# [Instructions to follow]
Every entry is to be written out word for word.

[Pixel coordinate grounding data]

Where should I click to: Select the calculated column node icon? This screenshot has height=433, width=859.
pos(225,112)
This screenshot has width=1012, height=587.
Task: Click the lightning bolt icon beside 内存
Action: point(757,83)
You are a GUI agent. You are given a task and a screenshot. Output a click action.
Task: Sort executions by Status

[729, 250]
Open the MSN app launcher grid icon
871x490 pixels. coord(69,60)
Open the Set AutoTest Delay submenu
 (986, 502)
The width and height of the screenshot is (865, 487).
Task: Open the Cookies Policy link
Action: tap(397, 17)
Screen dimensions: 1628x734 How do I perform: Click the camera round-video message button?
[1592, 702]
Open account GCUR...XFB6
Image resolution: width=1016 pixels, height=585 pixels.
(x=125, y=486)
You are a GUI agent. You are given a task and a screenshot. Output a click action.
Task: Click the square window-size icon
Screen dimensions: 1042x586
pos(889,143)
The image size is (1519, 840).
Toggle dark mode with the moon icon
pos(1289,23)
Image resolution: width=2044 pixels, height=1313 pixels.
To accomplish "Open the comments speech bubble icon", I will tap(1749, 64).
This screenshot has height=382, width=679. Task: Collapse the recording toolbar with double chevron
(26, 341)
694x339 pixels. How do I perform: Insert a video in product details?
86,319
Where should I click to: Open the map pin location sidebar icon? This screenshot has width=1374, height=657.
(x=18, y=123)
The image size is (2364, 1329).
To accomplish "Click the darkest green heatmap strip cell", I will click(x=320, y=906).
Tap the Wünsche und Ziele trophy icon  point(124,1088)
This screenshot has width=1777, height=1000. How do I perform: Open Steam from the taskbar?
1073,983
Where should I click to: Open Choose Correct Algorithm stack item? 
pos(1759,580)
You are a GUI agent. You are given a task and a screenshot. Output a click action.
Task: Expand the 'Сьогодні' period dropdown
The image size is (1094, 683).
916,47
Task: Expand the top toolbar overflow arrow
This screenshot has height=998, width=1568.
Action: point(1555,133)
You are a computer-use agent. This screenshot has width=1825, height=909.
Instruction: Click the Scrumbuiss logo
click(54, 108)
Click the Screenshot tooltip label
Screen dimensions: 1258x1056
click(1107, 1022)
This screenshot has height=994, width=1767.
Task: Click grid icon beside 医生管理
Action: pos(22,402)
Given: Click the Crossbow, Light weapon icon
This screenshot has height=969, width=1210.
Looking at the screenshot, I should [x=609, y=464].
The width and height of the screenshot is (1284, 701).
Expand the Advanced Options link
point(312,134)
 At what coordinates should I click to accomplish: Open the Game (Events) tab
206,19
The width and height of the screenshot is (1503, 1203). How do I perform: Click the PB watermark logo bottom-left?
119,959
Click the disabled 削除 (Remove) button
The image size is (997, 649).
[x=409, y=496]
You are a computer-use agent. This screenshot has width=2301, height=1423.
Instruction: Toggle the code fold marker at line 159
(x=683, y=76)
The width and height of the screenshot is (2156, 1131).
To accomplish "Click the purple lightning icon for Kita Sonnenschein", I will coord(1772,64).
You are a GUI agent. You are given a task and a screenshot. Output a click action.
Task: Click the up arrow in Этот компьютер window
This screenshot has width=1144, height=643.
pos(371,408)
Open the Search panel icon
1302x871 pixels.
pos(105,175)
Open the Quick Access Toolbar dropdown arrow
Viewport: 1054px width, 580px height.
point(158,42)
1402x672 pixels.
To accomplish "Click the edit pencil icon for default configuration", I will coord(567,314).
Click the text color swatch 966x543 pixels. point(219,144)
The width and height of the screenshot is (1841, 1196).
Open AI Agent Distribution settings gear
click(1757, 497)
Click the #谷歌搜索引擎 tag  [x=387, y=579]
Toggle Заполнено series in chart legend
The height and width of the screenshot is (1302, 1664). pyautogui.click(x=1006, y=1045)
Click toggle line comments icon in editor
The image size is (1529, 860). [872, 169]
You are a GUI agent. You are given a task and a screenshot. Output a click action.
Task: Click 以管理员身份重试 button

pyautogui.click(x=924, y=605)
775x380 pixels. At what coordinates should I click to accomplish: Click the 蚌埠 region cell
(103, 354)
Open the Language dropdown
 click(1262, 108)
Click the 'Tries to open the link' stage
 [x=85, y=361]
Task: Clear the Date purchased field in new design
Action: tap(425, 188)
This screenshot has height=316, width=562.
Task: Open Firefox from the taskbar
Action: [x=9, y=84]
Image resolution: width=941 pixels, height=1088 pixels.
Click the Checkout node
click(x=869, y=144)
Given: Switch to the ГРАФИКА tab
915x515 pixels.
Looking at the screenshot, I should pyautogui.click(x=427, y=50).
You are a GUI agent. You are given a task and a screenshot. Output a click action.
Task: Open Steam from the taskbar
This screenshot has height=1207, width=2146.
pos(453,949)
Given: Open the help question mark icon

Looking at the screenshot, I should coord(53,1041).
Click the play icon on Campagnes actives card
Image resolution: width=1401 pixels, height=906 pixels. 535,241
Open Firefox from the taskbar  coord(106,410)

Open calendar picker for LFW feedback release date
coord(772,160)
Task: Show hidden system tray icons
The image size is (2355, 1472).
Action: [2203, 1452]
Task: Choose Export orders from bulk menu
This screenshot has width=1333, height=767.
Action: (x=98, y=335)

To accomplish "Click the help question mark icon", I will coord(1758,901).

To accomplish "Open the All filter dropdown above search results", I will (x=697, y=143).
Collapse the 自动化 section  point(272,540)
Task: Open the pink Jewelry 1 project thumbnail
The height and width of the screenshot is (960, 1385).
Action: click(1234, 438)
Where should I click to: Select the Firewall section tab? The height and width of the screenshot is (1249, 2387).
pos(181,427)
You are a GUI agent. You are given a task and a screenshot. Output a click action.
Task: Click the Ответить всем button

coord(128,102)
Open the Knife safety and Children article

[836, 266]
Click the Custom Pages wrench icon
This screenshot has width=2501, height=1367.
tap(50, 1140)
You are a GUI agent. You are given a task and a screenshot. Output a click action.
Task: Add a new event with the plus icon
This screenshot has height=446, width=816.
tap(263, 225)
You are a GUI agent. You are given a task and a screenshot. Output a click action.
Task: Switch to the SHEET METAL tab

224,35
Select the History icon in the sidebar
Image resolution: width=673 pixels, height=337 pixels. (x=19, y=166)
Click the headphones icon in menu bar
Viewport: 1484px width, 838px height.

# [Result below]
Where should I click to: Select the calculated column node icon? This screenshot has height=433, width=859.
pos(225,112)
This screenshot has width=1012, height=587.
Task: Click the lightning bolt icon beside 内存
Action: point(757,83)
You are a GUI agent. You are given a task and a screenshot. Output a click action.
Task: Sort executions by Status

[729, 250]
Open the MSN app launcher grid icon
871x490 pixels. coord(69,60)
Open the Set AutoTest Delay submenu
 (986, 502)
The width and height of the screenshot is (865, 487).
Task: Open the Cookies Policy link
Action: tap(397, 17)
Screen dimensions: 1628x734 How do I perform: Click the camera round-video message button?
[1592, 702]
Open account GCUR...XFB6
Image resolution: width=1016 pixels, height=585 pixels.
(x=125, y=486)
You are a GUI agent. You are given a task and a screenshot. Output a click action.
Task: Click the square window-size icon
Screen dimensions: 1042x586
pos(889,143)
The image size is (1519, 840).
Toggle dark mode with the moon icon
pos(1289,23)
Image resolution: width=2044 pixels, height=1313 pixels.
To accomplish "Open the comments speech bubble icon", I will tap(1749, 64).
This screenshot has height=382, width=679. Task: Collapse the recording toolbar with double chevron
(26, 341)
694x339 pixels. How do I perform: Insert a video in product details?
86,319
Where should I click to: Open the map pin location sidebar icon? This screenshot has width=1374, height=657.
(x=18, y=123)
The image size is (2364, 1329).
To accomplish "Click the darkest green heatmap strip cell", I will click(x=320, y=906).
Tap the Wünsche und Ziele trophy icon  point(124,1088)
This screenshot has width=1777, height=1000. How do I perform: Open Steam from the taskbar?
1073,983
Where should I click to: Open Choose Correct Algorithm stack item? 
pos(1759,580)
You are a GUI agent. You are given a task and a screenshot. Output a click action.
Task: Expand the 'Сьогодні' period dropdown
The image size is (1094, 683).
916,47
Task: Expand the top toolbar overflow arrow
This screenshot has height=998, width=1568.
Action: point(1555,133)
You are a computer-use agent. This screenshot has width=1825, height=909.
Instruction: Click the Scrumbuiss logo
click(54, 108)
Click the Screenshot tooltip label
Screen dimensions: 1258x1056
click(1107, 1022)
This screenshot has height=994, width=1767.
Task: Click grid icon beside 医生管理
Action: pos(22,402)
Given: Click the Crossbow, Light weapon icon
This screenshot has height=969, width=1210.
Looking at the screenshot, I should [x=609, y=464].
The width and height of the screenshot is (1284, 701).
Expand the Advanced Options link
point(312,134)
 At what coordinates should I click to accomplish: Open the Game (Events) tab
206,19
The width and height of the screenshot is (1503, 1203). How do I perform: Click the PB watermark logo bottom-left?
119,959
Click the disabled 削除 (Remove) button
The image size is (997, 649).
[x=409, y=496]
You are a computer-use agent. This screenshot has width=2301, height=1423.
Instruction: Toggle the code fold marker at line 159
(x=683, y=76)
The width and height of the screenshot is (2156, 1131).
To accomplish "Click the purple lightning icon for Kita Sonnenschein", I will coord(1772,64).
You are a GUI agent. You are given a task and a screenshot. Output a click action.
Task: Click the up arrow in Этот компьютер window
This screenshot has width=1144, height=643.
pos(371,408)
Open the Search panel icon
1302x871 pixels.
pos(105,175)
Open the Quick Access Toolbar dropdown arrow
Viewport: 1054px width, 580px height.
point(158,42)
1402x672 pixels.
To accomplish "Click the edit pencil icon for default configuration", I will coord(567,314).
Click the text color swatch 966x543 pixels. point(219,144)
The width and height of the screenshot is (1841, 1196).
Open AI Agent Distribution settings gear
click(1757, 497)
Click the #谷歌搜索引擎 tag  [x=387, y=579]
Toggle Заполнено series in chart legend
The height and width of the screenshot is (1302, 1664). pyautogui.click(x=1006, y=1045)
Click toggle line comments icon in editor
The image size is (1529, 860). [872, 169]
You are a GUI agent. You are given a task and a screenshot. Output a click action.
Task: Click 以管理员身份重试 button

pyautogui.click(x=924, y=605)
775x380 pixels. At what coordinates should I click to accomplish: Click the 蚌埠 region cell
(103, 354)
Open the Language dropdown
 click(1262, 108)
Click the 'Tries to open the link' stage
 [x=85, y=361]
Task: Clear the Date purchased field in new design
Action: tap(425, 188)
This screenshot has height=316, width=562.
Task: Open Firefox from the taskbar
Action: [x=9, y=84]
Image resolution: width=941 pixels, height=1088 pixels.
Click the Checkout node
click(x=869, y=144)
Given: Switch to the ГРАФИКА tab
915x515 pixels.
Looking at the screenshot, I should pyautogui.click(x=427, y=50).
You are a GUI agent. You are given a task and a screenshot. Output a click action.
Task: Open Steam from the taskbar
This screenshot has height=1207, width=2146.
pos(453,949)
Given: Open the help question mark icon

Looking at the screenshot, I should coord(53,1041).
Click the play icon on Campagnes actives card
Image resolution: width=1401 pixels, height=906 pixels. 535,241
Open Firefox from the taskbar  coord(106,410)

Open calendar picker for LFW feedback release date
coord(772,160)
Task: Show hidden system tray icons
The image size is (2355, 1472).
Action: [2203, 1452]
Task: Choose Export orders from bulk menu
This screenshot has width=1333, height=767.
Action: (x=98, y=335)

To accomplish "Click the help question mark icon", I will coord(1758,901).

To accomplish "Open the All filter dropdown above search results", I will (x=697, y=143).
Collapse the 自动化 section  point(272,540)
Task: Open the pink Jewelry 1 project thumbnail
The height and width of the screenshot is (960, 1385).
Action: click(1234, 438)
Where should I click to: Select the Firewall section tab? The height and width of the screenshot is (1249, 2387).
pos(181,427)
You are a GUI agent. You are given a task and a screenshot. Output a click action.
Task: Click the Ответить всем button

coord(128,102)
Open the Knife safety and Children article

[836, 266]
Click the Custom Pages wrench icon
This screenshot has width=2501, height=1367.
tap(50, 1140)
You are a GUI agent. You are given a task and a screenshot. Output a click action.
Task: Add a new event with the plus icon
This screenshot has height=446, width=816.
tap(263, 225)
You are a GUI agent. You are given a task and a screenshot. Output a click action.
Task: Switch to the SHEET METAL tab

224,35
Select the History icon in the sidebar
Image resolution: width=673 pixels, height=337 pixels. (x=19, y=166)
Click the headphones icon in menu bar
Viewport: 1484px width, 838px height.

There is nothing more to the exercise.